اخبارالعرب 24-كندا:الجمعة 1 يوليو 2022 10:30 صباحاً Lorraine M. Wright was completely stunned when she got the call recognizing her as a member of the Order of Canada.
"I don't drink coffee, but my hands were actually trembling when they told me the news," she told The Current guest host Nahlah Ayed. "It was pretty, pretty overwhelming."
The former nurse and author is one of 85 new appointees to the Order of Canada this year. It's one of the country's highest civilian honours — and this year's list includes Canada's first Indigenous female MP, Ethel Blondin-Andrew; and sports legends Angela James and Donovan Bailey.
Wright, who's being recognized for her leadership in nursing and other health professions, said it's an incredible privilege to be celebrated in this way by her peers.
"I have to say that to get such an honour from my own country that I love so much is really quite overwhelming and emotional," she said.
Changing perceptions around family suffering
In 1982, Wright started an outpatient clinic at the University of Calgary called the Family Nursing Unit. The purpose of the clinic was to provide holistic care to the entire family when a patient has a serious illness — a unique concept in a field that often just focused on the individual, according to Wright.
"I worked with masters and doctoral students there because I really wanted nursing to embrace working with families," she said.
"I thought the best way to do that is to have a clinic where they could see families and I could supervise them … so that they would develop particular clinical skills and knowledge about families."
As more students started to graduate, the requests for guests to visit the clinic started to increase. Soon, the clinic started holding an externship once a year to allow people from all over the world to visit and learn about the work happening there.
"And then, the invitations started coming … for me to go and lecture and do workshops in various parts of the world," Wright said.
Wright, who has since retired from the university, is still trying to spread family nursing globally. She's visited 81 countries to date and has done lectures in more than 30 of them.
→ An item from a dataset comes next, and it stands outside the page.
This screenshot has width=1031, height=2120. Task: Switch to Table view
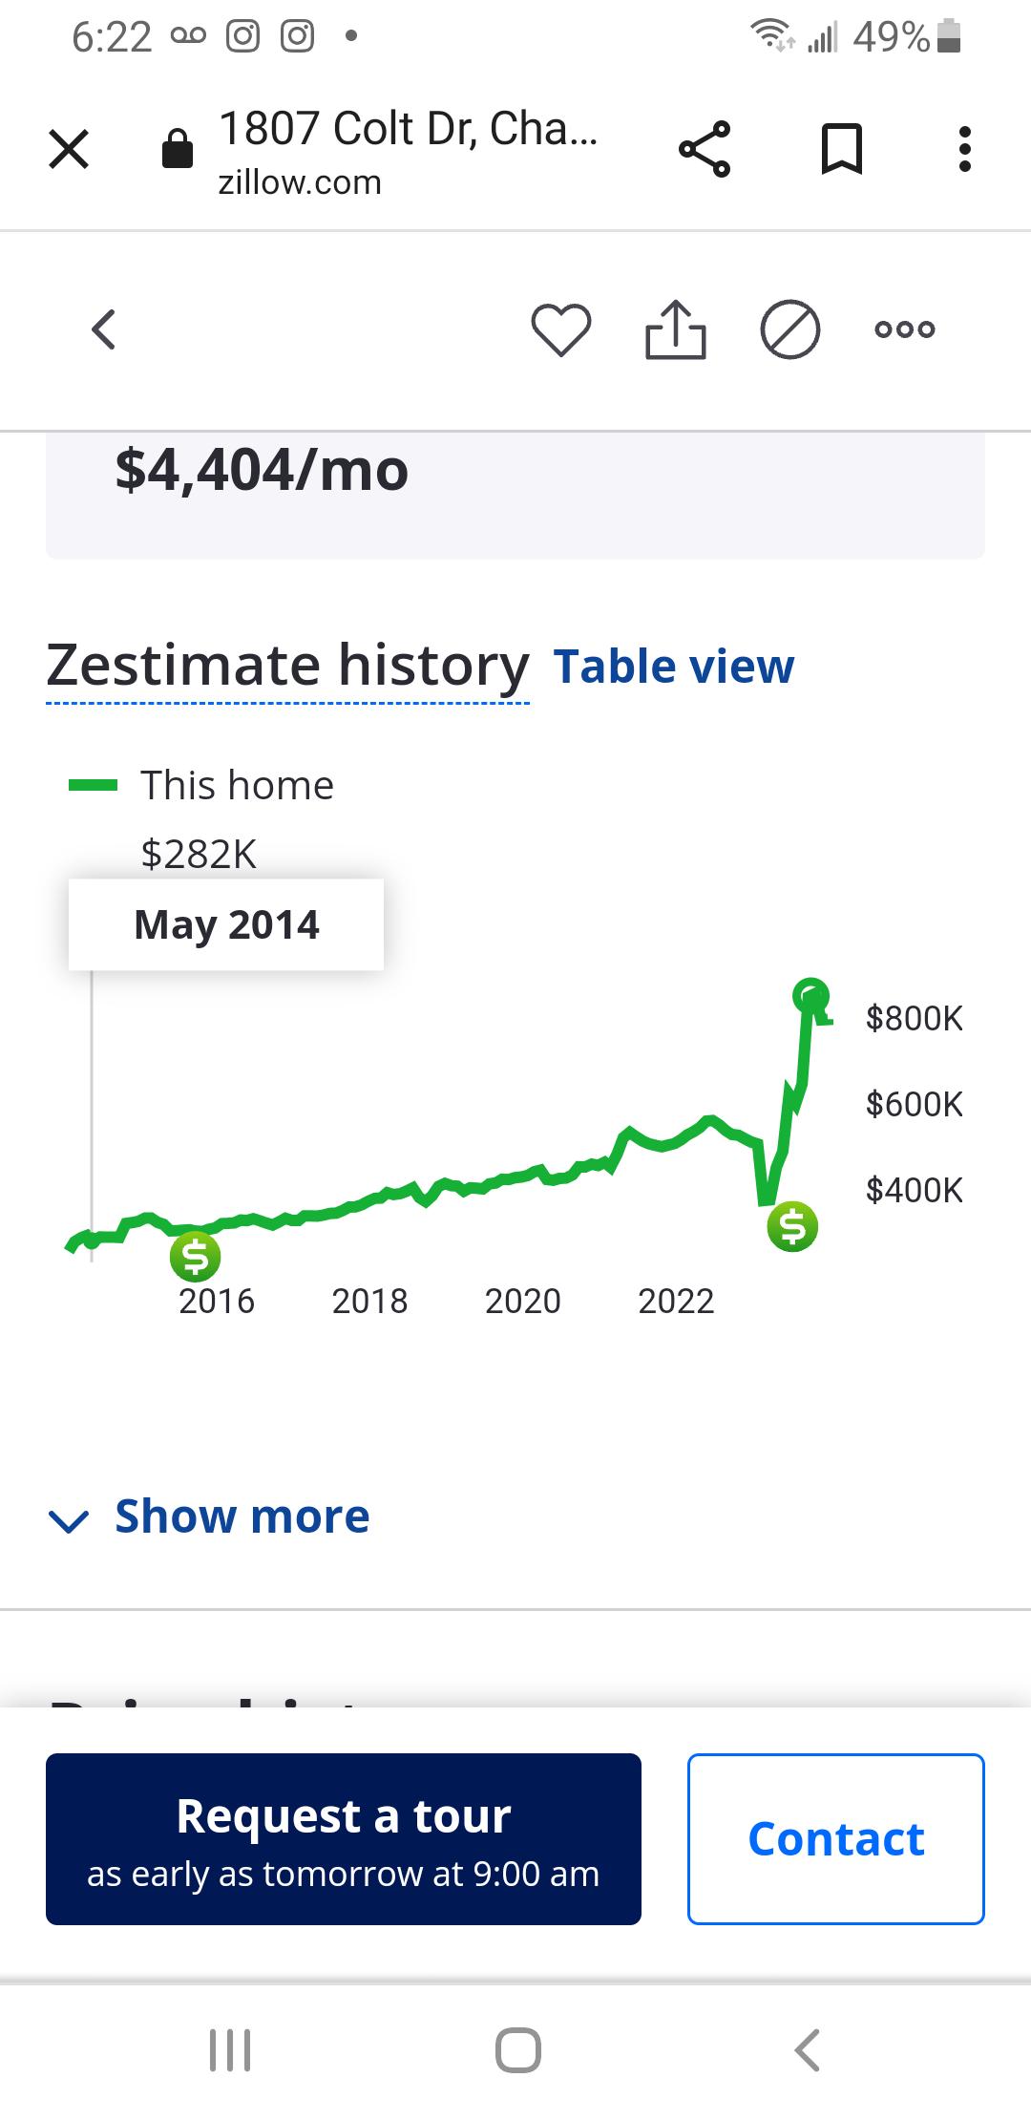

She said it's been a privilege to be able to interview different families around the world, calling it a "great learning experience."
"What I've found that's universal … suffering is universal," she said. "But there are different ideas about how to manage the suffering and different beliefs about it."
Parminder Raina challenges ideas about aging
Like Wright, geroscience researcher Parminder Raina is also being recognized with the Order of Canada for his work in health and medicine.
"The work I have done is not done alone; it's with collaborations with many people across the country," the scientific director of the McMaster Institute for Research on Aging told Ayed. "It has been quite a journey and I'm blessed in so many ways."
Raina, who immigrated to Canada from India in 1981, has done groundbreaking research on aging. His main work is the Canadian Longitudinal Study on Aging, a massive data collection tracking 50,000 participants "that sort of identified challenges with mental health and pandemic restrictions that were imposed."
"All of that information actually led to some of the discussions that were happening in the background at [the] Public Health Agency of Canada," he said. "Hopefully, some of the decisions they are making or they made were based on some of our data."
They are like a flower, they actually bring colour to our communities … and in order for that flower to flourish, we as a community have to support them.-Parminder Raina, geroscience researcher, on seniors aging in place
Raina said the pandemic brought key issues with ageism — both in the long-term care sector and the general public — to the forefront. It also forced policy-makers and the government to have more dialogue about how to better support older people in their own communities.
He hopes his research will continue to change some of the misconceptions some people have about aging and the health of seniors.
"I think that's the lesson — that a lot of older people do age in a healthy fashion," he said. "They engage in all sorts of life activities. They are not all sick and just at the end of their life."
"They are like a flower, they actually bring colour to our communities … and in order for that flower to flourish, we as a community have to support them."
The Crowshoes preserve Blackfoot culture
Order of Canada honours aren't exactly new for the Crowshoes — but that doesn't make it any less exciting for elders Reg and Rosemary Crowshoe.
"I remembered when my father-in-law and mother-in-law got the award. We were so excited for them," Rosemary Crowshoe told The Current.
"I never dreamt or imagined that we would be the next recipients."
The Crowshoes are being recognized for their commitment to reconciliation and preserving Blackfoot culture.
Reg Crowshoe, who's a former chief and spiritual leader from Piikani First Nation in Southern Alberta, said one of the keys to reconciliation is to include Blackfoot principles when discussing reconciliation.
We need to be able to put our values and principles in systems that we work with today so that we can look at reconciliation.-Elder Reg Crowshoe
This includes the belief that all creation is equal and no creation is stronger than the other, which defines part of Blackfoot culture.
"We believe in an oral system and use an oral system, and we live in a written default system today — and unfortunately, the written default system imposes on the oral system," he said.
"We need to be able to put our values and principles in systems that we work with today so that we can look at reconciliation."
Rosemary Crowshoe said Canada Day is "a day for celebration for the people that have been here for thousands and thousands of years and the newcomers."
She and her husband hope everyone gets a chance to celebrate the "beautiful country" that is Canada.